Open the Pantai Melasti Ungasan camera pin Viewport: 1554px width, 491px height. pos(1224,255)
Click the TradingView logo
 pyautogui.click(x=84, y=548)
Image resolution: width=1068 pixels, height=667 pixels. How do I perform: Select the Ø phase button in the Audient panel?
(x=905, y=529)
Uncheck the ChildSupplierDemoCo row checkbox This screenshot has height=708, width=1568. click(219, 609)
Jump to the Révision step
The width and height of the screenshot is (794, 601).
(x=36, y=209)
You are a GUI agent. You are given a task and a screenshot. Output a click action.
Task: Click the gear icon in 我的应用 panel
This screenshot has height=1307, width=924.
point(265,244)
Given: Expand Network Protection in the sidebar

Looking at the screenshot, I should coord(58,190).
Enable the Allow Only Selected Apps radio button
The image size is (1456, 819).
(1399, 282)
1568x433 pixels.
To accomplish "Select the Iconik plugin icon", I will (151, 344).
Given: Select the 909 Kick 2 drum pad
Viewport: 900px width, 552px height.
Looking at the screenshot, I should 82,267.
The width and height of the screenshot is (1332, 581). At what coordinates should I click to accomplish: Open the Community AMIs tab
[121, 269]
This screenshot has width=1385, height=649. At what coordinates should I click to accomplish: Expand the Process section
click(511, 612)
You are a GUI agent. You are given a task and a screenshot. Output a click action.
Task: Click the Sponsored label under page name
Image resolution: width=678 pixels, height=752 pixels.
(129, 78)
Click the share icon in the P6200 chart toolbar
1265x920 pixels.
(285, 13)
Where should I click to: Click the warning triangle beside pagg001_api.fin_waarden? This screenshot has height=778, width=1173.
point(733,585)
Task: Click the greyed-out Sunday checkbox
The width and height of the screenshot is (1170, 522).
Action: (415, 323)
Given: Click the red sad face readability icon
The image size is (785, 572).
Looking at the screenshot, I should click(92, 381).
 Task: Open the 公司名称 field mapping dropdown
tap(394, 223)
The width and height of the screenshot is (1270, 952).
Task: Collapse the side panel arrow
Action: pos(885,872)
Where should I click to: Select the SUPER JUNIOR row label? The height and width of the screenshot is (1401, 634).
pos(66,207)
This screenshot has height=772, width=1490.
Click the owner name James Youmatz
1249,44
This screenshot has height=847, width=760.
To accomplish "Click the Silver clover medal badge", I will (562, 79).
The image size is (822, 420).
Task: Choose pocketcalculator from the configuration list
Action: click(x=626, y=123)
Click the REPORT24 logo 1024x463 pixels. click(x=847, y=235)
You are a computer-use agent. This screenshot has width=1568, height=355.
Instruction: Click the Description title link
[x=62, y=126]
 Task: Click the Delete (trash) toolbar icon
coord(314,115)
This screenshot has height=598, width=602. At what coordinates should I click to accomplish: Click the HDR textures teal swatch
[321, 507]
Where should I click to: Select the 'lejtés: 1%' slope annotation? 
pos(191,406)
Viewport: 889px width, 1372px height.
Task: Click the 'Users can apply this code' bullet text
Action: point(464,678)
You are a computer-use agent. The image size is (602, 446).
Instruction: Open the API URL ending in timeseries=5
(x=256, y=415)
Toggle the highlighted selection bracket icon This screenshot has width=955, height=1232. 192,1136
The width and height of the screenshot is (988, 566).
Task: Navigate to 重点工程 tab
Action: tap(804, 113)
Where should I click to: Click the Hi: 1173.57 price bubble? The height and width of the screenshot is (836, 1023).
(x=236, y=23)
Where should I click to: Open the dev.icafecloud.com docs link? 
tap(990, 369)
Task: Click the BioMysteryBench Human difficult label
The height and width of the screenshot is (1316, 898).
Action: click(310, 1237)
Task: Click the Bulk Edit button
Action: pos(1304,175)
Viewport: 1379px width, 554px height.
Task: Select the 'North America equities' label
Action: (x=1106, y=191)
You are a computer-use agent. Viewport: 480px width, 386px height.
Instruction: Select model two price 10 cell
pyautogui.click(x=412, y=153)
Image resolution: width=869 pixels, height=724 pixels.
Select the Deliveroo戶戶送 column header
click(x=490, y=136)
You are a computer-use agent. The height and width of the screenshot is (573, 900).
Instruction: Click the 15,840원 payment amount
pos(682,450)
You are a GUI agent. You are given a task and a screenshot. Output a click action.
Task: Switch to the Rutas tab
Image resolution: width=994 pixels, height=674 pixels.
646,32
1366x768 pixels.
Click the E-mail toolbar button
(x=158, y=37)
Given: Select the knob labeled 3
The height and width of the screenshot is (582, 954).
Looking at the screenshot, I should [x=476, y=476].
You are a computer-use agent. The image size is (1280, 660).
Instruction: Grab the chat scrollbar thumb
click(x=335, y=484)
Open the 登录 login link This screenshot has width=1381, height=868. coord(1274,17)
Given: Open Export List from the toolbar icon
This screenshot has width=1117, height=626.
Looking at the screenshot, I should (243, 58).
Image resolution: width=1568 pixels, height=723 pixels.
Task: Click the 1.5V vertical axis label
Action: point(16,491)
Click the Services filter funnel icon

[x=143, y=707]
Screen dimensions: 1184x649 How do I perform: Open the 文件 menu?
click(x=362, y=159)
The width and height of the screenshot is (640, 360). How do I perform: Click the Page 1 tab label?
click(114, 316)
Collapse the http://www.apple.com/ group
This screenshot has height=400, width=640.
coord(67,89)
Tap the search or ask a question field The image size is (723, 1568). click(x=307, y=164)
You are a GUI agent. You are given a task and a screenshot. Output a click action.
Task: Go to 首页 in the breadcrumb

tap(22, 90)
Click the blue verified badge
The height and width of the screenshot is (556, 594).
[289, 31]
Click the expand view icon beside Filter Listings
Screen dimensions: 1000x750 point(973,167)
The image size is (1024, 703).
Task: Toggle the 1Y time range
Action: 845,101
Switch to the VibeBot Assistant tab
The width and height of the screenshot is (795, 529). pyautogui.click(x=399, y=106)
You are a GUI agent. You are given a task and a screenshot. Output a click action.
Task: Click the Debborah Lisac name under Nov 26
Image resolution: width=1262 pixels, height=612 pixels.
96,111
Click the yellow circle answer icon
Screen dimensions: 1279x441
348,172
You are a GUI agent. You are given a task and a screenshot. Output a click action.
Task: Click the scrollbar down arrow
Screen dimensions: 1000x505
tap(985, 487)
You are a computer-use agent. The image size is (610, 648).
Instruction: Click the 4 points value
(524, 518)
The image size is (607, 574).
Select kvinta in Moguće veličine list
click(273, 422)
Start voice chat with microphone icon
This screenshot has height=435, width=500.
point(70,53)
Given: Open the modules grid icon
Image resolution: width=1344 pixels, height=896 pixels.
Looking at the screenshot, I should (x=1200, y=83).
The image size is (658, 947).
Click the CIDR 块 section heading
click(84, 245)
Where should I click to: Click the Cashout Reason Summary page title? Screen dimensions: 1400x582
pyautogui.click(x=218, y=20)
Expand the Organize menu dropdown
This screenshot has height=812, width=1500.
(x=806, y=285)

* [ABOUT THIS TASK]:
Scan the entries above for the word "checkbox". Report the lines that hold it.

* [COMPLETED EXERCISE]:
Uncheck the ChildSupplierDemoCo row checkbox This screenshot has height=708, width=1568. click(219, 609)
Task: Click the greyed-out Sunday checkbox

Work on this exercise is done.